_INPUT RECORDS_.
·····
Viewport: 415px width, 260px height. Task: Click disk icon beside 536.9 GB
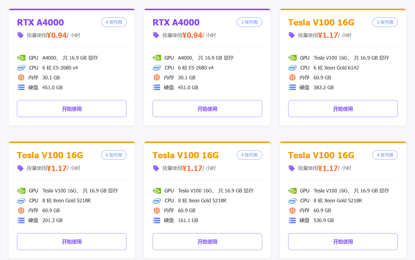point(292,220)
·····
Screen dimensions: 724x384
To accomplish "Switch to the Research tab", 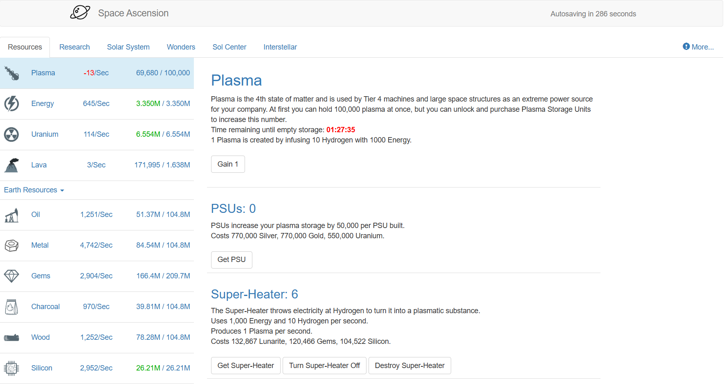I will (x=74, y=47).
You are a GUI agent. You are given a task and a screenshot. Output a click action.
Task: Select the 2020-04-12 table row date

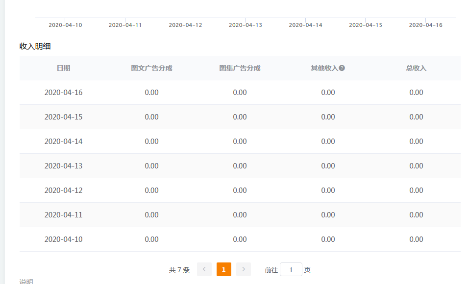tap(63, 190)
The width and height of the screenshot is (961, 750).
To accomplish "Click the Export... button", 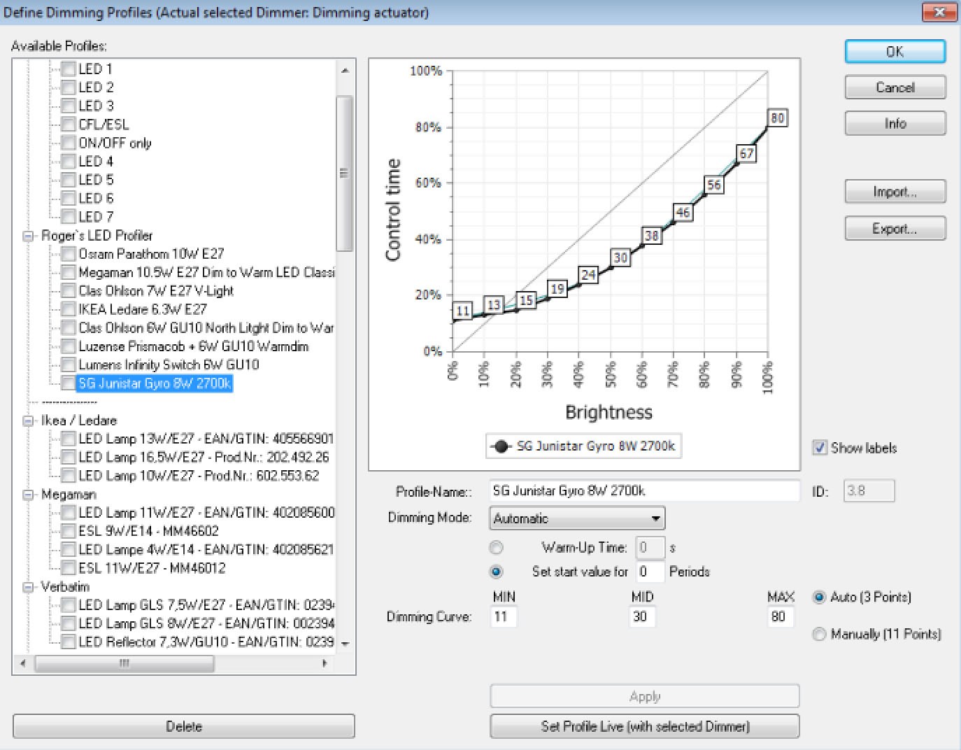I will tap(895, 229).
·····
_STATED PROBLEM_.
Recast the listing from the line containing "Viewport: 415px width, 260px" through the line containing "point(292,220)" as a two-column CSV with the headers instruction and location. Give one row per entry, with each value in a single quoted field, line breaks replaced by spaces, and the pictures left out.

_RESPONSE FOR THIS EXERCISE_.
instruction,location
"Viewport: 415px width, 260px height. Task: Click disk icon beside 536.9 GB","point(292,220)"